I would further like to ask Mr. Roy to give examples how Islamists have been responsible for decreasing the Hindu population in Bangladesh as he claims, “Those who emphasize “injustice in Bangladesh” should take a short break and examine how the minorities in Bangladesh especially the Hindus, have suffered at the hands of the Islamists they are trying to defend, and how the minority population has declined from 18 percent in 1970 to barely 10 per cent today.

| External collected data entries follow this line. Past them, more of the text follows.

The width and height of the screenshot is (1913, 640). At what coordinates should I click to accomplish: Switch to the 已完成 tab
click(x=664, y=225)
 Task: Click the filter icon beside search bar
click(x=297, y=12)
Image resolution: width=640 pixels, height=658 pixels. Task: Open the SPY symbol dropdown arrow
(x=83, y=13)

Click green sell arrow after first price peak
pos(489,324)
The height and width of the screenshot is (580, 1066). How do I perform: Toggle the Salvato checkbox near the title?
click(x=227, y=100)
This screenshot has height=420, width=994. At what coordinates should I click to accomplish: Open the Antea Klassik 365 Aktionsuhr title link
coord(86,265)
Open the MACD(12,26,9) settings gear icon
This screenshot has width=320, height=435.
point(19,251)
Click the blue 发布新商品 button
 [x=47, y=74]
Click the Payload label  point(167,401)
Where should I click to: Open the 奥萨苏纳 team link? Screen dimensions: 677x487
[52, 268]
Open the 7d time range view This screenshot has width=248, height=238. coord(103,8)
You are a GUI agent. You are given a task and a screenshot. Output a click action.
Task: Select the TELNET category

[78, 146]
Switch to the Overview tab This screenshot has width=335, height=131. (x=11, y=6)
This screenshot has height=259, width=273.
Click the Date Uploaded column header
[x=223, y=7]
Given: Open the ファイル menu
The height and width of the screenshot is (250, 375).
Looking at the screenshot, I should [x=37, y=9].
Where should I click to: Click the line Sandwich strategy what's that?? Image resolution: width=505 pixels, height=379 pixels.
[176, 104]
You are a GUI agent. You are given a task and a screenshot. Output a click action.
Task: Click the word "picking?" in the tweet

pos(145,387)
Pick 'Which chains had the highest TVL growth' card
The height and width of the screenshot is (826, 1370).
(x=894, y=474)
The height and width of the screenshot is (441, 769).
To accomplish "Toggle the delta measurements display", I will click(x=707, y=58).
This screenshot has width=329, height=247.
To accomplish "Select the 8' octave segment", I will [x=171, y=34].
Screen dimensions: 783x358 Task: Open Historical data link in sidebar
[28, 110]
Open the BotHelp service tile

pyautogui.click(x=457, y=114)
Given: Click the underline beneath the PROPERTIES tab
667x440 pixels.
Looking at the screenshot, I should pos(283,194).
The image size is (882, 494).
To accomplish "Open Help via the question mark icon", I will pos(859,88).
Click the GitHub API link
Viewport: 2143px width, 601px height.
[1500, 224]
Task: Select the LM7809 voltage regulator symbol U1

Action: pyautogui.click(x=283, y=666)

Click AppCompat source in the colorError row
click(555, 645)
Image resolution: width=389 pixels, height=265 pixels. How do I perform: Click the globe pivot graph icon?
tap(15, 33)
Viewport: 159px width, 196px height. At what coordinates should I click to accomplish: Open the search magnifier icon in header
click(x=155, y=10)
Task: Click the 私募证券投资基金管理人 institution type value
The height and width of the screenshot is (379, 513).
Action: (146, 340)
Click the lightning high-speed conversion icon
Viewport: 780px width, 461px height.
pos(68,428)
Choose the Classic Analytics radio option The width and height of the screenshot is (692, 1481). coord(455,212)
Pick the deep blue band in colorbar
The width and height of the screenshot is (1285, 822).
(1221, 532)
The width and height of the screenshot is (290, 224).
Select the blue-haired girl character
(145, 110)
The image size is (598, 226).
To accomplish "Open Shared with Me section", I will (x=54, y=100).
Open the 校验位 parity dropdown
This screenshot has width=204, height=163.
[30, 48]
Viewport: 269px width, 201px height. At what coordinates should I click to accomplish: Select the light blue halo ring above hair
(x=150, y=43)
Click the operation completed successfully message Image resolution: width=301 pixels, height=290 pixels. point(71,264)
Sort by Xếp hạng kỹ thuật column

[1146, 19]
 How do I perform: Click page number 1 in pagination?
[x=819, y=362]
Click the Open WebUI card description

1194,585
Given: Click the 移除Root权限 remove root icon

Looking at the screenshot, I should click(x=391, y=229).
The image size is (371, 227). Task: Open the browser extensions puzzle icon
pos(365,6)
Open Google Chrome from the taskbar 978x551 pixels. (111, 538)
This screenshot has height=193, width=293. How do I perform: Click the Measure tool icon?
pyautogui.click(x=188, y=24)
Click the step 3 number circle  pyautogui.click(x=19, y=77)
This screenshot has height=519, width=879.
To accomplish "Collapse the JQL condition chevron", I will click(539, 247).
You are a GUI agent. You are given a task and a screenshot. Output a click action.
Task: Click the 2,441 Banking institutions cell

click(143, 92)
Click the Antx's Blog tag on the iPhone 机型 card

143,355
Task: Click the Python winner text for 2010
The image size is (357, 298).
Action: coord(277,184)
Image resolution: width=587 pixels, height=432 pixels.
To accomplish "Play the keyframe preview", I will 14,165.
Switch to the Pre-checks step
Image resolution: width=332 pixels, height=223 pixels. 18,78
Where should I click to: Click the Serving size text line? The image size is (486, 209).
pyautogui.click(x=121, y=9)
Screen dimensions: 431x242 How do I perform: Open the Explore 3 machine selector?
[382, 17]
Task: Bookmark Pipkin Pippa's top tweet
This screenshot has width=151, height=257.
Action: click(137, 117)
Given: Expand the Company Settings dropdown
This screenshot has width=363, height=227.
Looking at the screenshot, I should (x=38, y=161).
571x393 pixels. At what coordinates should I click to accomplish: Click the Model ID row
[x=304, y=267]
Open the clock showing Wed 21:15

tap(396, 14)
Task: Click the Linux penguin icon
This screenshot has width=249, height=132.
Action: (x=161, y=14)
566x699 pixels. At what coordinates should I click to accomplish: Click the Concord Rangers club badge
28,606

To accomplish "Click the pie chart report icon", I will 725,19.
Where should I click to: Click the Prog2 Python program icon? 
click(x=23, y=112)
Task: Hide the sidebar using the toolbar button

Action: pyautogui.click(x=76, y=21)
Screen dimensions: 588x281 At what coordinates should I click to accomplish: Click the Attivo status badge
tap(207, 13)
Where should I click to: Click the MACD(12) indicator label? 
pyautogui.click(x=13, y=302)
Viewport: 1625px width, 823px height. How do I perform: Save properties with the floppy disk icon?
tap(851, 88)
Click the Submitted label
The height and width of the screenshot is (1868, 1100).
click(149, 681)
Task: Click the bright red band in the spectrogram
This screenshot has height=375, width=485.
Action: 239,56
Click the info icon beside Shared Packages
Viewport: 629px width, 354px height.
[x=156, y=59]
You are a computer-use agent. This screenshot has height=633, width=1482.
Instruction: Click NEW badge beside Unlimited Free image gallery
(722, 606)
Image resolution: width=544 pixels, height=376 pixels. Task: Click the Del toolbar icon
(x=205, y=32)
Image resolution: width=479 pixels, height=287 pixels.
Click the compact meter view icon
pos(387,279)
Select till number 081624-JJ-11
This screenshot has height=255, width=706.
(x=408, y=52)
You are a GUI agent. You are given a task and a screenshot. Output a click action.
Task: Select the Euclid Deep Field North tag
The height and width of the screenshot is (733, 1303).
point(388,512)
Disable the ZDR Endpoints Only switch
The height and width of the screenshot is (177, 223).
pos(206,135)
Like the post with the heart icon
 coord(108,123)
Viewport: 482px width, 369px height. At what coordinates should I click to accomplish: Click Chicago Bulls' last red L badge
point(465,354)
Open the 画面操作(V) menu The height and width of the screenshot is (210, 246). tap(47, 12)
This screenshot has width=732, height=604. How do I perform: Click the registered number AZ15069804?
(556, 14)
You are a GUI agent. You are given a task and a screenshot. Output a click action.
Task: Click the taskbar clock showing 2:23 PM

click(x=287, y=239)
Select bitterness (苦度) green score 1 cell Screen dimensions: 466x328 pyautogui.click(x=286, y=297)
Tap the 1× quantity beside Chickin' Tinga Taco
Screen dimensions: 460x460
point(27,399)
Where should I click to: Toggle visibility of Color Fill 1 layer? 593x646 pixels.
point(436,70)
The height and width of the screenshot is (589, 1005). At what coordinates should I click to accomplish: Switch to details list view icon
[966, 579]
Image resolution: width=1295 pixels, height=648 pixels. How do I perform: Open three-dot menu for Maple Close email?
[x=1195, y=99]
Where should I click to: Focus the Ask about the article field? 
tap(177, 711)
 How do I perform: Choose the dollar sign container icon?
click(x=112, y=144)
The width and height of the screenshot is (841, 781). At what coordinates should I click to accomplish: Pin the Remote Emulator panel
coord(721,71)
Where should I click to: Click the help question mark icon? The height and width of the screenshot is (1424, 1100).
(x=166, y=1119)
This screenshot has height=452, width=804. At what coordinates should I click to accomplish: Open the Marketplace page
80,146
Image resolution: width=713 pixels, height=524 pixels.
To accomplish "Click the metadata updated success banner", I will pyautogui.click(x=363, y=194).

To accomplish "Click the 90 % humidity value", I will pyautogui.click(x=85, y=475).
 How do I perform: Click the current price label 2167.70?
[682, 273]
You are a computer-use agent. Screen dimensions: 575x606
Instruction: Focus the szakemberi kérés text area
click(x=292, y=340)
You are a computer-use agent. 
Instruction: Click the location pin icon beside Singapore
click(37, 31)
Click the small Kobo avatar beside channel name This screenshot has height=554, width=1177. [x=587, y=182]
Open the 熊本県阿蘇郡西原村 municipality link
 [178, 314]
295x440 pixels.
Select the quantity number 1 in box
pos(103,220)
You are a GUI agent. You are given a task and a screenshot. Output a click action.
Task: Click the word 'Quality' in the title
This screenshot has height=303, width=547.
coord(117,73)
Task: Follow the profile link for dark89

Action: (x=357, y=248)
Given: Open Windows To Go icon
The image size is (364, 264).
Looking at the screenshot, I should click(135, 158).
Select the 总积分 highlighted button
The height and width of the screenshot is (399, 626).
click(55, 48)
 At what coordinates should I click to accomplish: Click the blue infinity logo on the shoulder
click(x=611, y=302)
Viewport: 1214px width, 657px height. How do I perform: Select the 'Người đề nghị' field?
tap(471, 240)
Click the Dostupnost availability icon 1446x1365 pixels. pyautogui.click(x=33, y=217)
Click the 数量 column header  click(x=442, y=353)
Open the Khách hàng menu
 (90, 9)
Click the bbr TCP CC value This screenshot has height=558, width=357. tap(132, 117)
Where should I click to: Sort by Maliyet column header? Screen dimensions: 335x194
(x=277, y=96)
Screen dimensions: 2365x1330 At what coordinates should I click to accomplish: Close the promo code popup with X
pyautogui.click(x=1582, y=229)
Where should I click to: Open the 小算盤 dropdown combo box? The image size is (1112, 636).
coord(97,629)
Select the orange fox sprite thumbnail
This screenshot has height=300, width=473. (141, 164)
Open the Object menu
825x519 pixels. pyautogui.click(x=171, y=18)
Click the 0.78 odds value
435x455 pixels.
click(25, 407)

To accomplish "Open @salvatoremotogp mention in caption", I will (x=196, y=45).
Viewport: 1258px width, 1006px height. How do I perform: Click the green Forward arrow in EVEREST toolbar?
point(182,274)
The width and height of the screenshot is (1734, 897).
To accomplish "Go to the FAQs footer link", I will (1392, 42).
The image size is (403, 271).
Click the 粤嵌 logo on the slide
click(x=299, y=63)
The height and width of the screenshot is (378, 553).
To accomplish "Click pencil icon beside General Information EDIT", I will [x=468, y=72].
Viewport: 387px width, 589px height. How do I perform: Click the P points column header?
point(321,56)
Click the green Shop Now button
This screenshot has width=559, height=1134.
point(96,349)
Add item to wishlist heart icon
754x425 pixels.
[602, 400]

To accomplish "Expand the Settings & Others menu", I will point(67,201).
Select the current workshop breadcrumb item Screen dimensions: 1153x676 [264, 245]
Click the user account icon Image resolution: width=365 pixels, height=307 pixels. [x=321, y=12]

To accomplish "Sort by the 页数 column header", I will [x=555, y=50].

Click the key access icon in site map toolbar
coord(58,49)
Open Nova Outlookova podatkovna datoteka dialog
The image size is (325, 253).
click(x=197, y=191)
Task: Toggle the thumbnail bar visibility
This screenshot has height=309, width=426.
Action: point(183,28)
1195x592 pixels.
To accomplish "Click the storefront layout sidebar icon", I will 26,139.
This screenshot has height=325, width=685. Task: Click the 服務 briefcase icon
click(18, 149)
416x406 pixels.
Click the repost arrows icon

 Roy betrays his true intentions when he states, “The bigger concern is that the India led economic development and social stability in South Asia may be the bigger target. This writer would like to be corrected if he is wrong.”  Fat chance of you being right, considering reports such as this, this, this, this, this, this, this and the blighted list goes on and on and we don’t need the Economist to point that out. Further pointing outs of this baseless article are not required but needed to expose how the writer practically drools and raves on about international involvement in the war crimes trials in Bangladesh, spitting propaganda right, middle and left, stating, What made President Gul intervene in Bangladesh? Is the AKP trying to save the JEI who want Sharia law to be introduced in Bangladesh and put women behind burkhas and within the confines of the house? Does the AKP have such a plan for Turkey? Or is there a much larger conspiracy to demolish the development of the region. Both The Economist and the Turkish government seem to have conveniently avoided any consideration of the sudden spurt of Islamic fundamentalist terrorism led by groups such a Jamatul Mujahidin Bangladesh (JMB), Harkat-ul-Jihad Islami (HUJI), Ahle Hadis, Hizbut Tehrir and others between 2001 and 2006. There are over 120 such fundamentalist terrorist groups in Bangladesh. Funding came to them from Islamic NGOs in Saudi Arabia, UAE, Pakistan and some other countries. A group of Al Qaida cadres were spotted in the jungles of Chittagong Hill Tracts in December 2006, hosted by the JEI. They fled after the BNP-JEI government fell.” (An op-ed was published in the Journal of Turkish Weekly entitled “The Saga of Naive Dealings in Dhaka: Who wants this Kangaroo Tribunal?“, which may help the reader in understanding the Turkish connection.)

I have already lost respect for the Eurasia Review for publishing such a blatant piece of propaganda which ends with,
“It is well known that in some capitals of the world Sk. Hasina is seen as an obstructionist to influence mongering. India is perceived as the large neighbour which is promoting Sk. Hasina and her government to a trans-Asia development connectivity.
This is not a case of a simple regime change in Bangladesh. A very serious risk is being taken by the powers and forces that be, to convert the country into a puppet of a new great game without even thinking that the strategy might blow up in their faces.
As in Alice in Wonderland, the situation is getting “curiouser and curiouser”.”
Talk about an unbiased Delhi based Indian strategist knowing what’s best for the people of Bangladesh. Thank you Bhaskar Roy for opening our eyes!!!